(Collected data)
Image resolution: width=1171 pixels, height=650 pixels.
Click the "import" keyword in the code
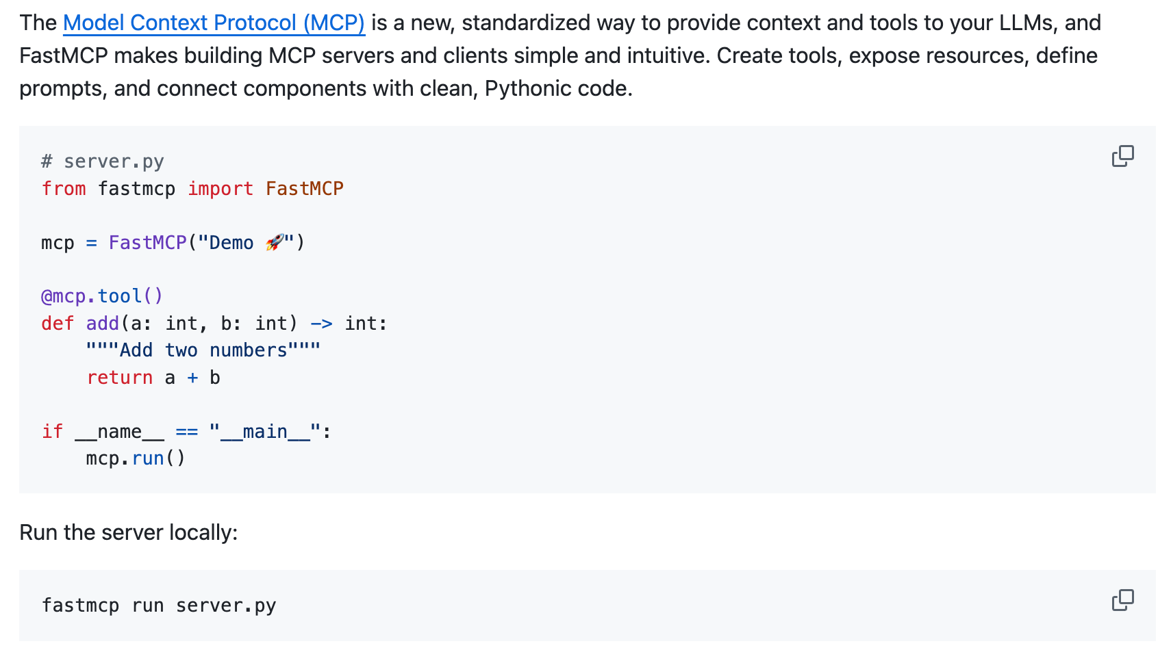221,189
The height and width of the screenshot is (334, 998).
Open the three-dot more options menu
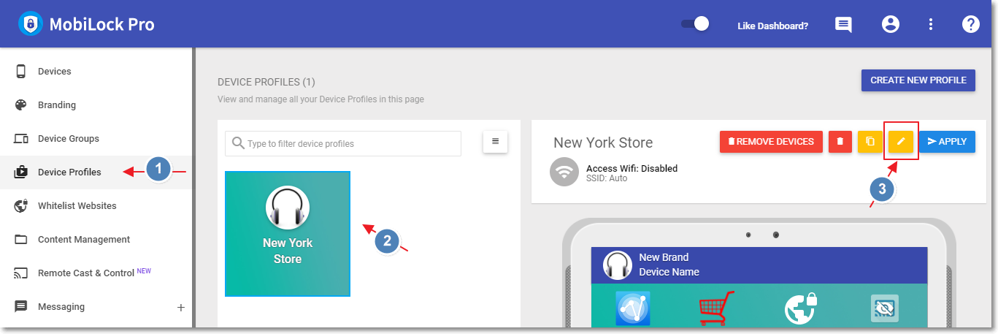point(931,24)
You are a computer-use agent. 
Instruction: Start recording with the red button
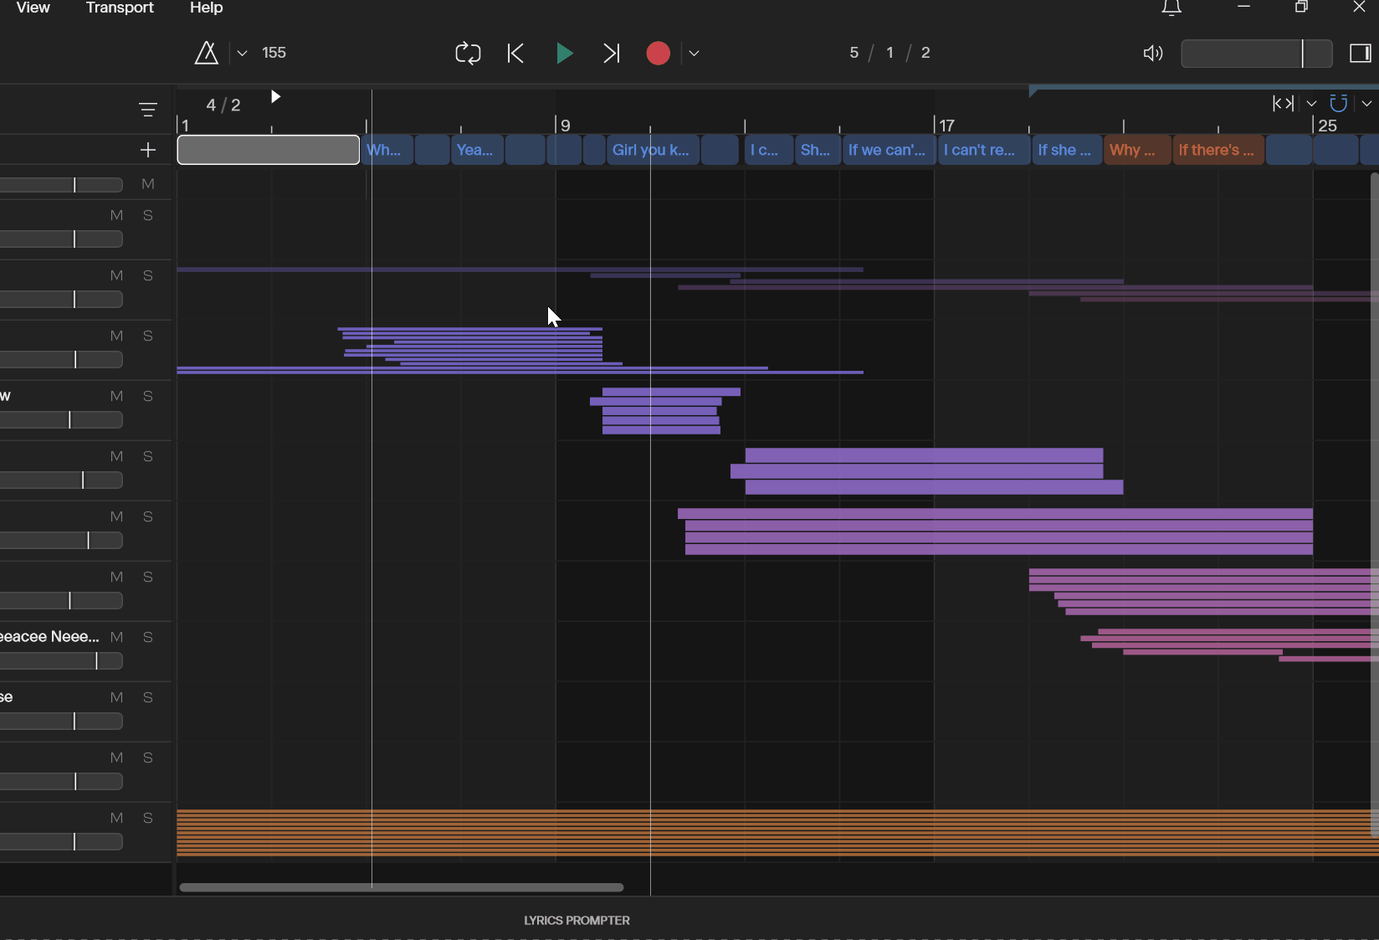[658, 54]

Action item: Up to and including the line containing "You are a computer-use agent.", repeat every line from the start of the data, but none of the pictures.

Exercise answer:
Image resolution: width=1171 pixels, height=650 pixels.
Click the "import" keyword in the code
221,189
The height and width of the screenshot is (334, 998).
Open the three-dot more options menu
point(931,24)
You are a computer-use agent. 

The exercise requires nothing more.